Aim of the task: Using only the entries below, copy exactly the lines that begin at the one with "Given: Open the cloud services icon" and end at the one with "Task: Inspect document", both included. Drop the pictures.

Records:
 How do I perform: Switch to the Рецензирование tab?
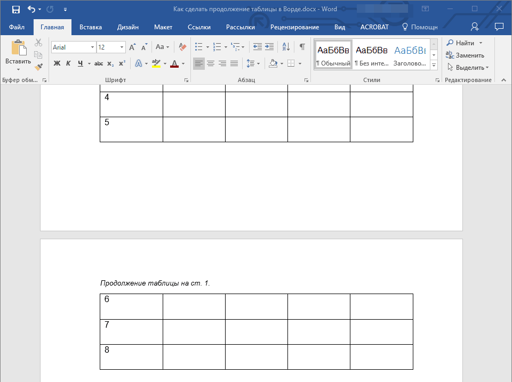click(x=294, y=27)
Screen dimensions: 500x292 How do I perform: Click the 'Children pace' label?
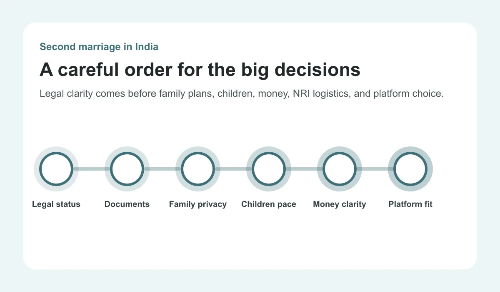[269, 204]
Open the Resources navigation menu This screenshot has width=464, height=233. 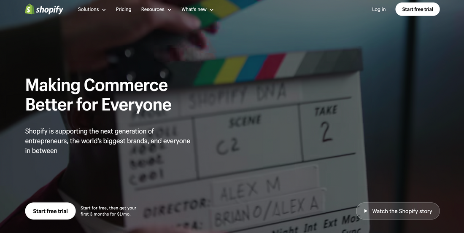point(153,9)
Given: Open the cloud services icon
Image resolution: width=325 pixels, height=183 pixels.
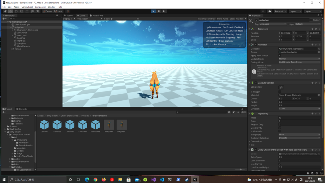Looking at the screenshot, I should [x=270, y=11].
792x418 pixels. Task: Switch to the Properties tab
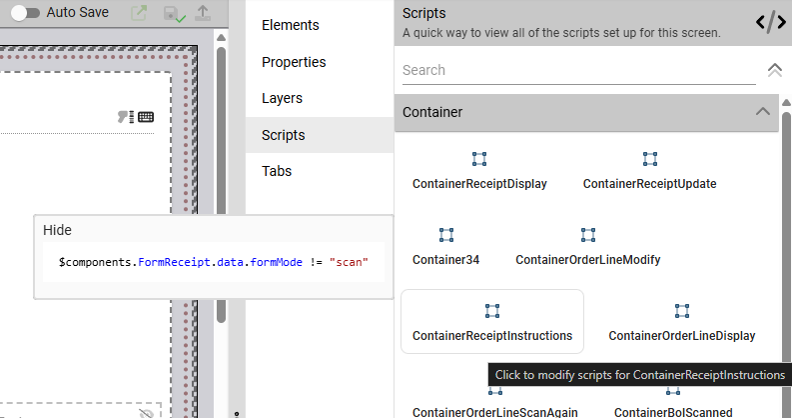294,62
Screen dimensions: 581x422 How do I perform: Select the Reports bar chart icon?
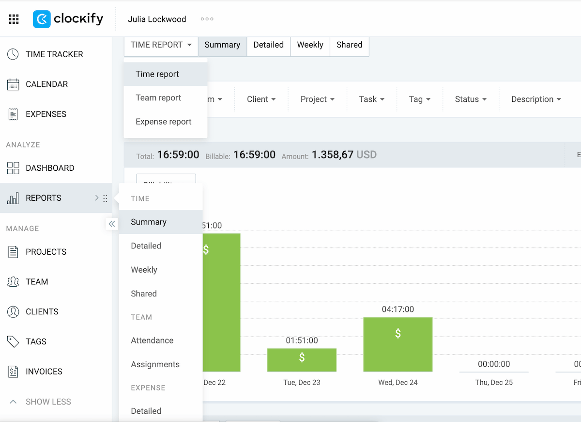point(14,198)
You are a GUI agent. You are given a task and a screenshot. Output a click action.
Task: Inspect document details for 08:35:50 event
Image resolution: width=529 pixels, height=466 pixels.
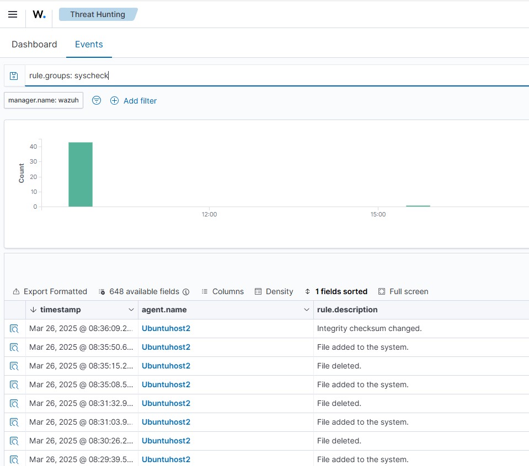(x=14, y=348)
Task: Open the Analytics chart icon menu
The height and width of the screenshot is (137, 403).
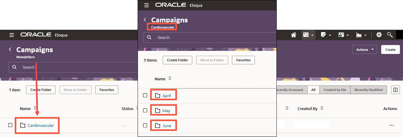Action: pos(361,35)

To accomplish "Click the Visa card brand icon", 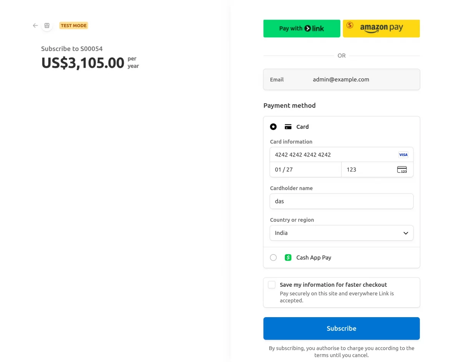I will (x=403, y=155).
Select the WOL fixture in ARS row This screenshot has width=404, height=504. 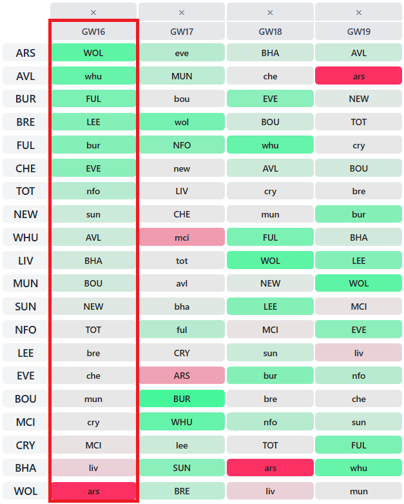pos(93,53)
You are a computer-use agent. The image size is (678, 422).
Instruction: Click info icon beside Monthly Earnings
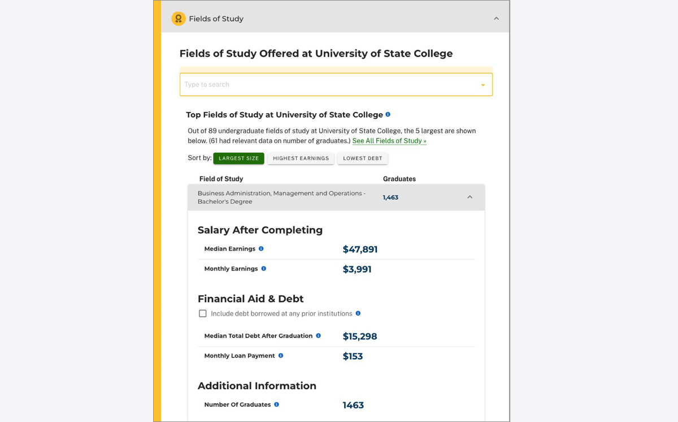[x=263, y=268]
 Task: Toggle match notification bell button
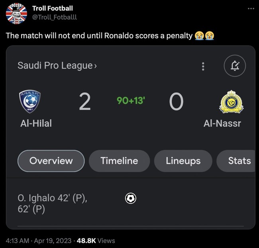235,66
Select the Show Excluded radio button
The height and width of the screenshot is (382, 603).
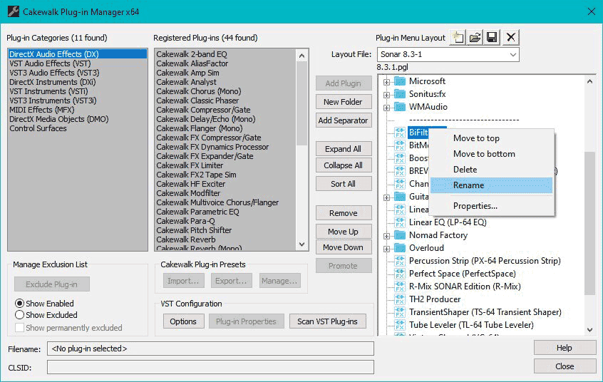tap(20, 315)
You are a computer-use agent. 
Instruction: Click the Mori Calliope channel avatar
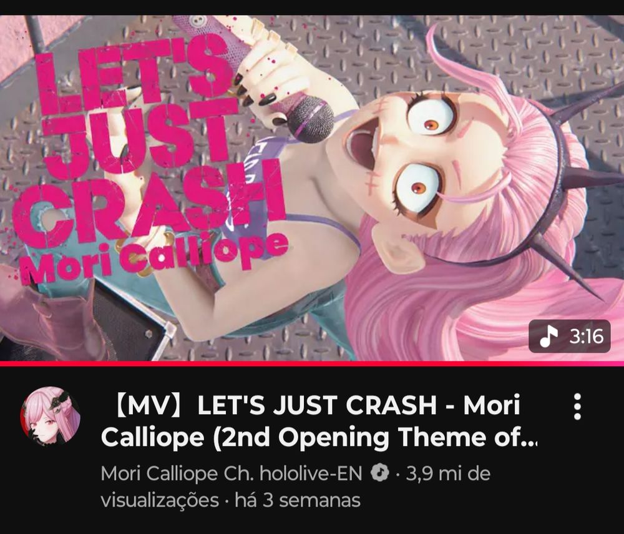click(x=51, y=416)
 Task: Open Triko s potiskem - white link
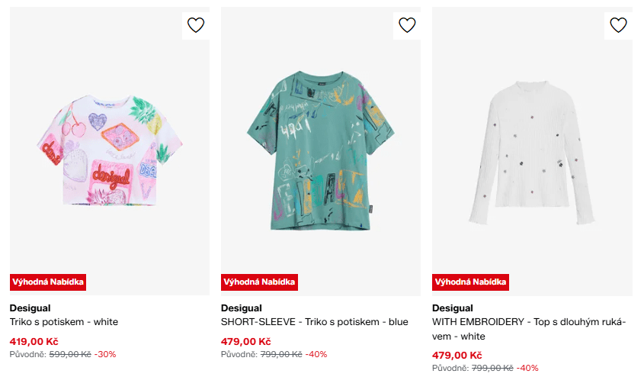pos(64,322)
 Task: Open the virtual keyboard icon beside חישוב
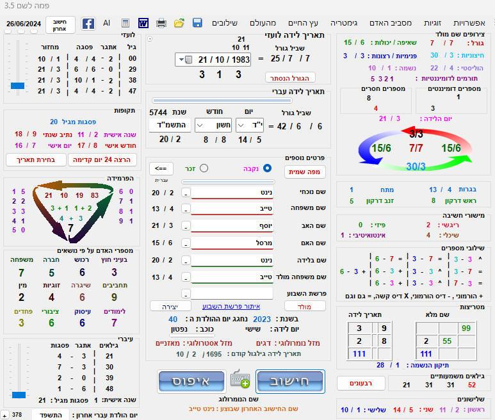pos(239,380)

==

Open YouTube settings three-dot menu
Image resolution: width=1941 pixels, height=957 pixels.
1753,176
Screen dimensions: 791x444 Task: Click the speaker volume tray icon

Solution below:
Given: Open the cloud services icon
Image resolution: width=325 pixels, height=183 pixels.
Looking at the screenshot, I should [x=270, y=11].
792x418 pixels. Task: Switch to the Properties tab
294,62
Screen dimensions: 581x422 How do I perform: Select the Reports bar chart icon?
point(14,198)
You are a GUI agent. You are given a task and a screenshot. Output a click action.
Task: Inspect document details for 08:35:50 event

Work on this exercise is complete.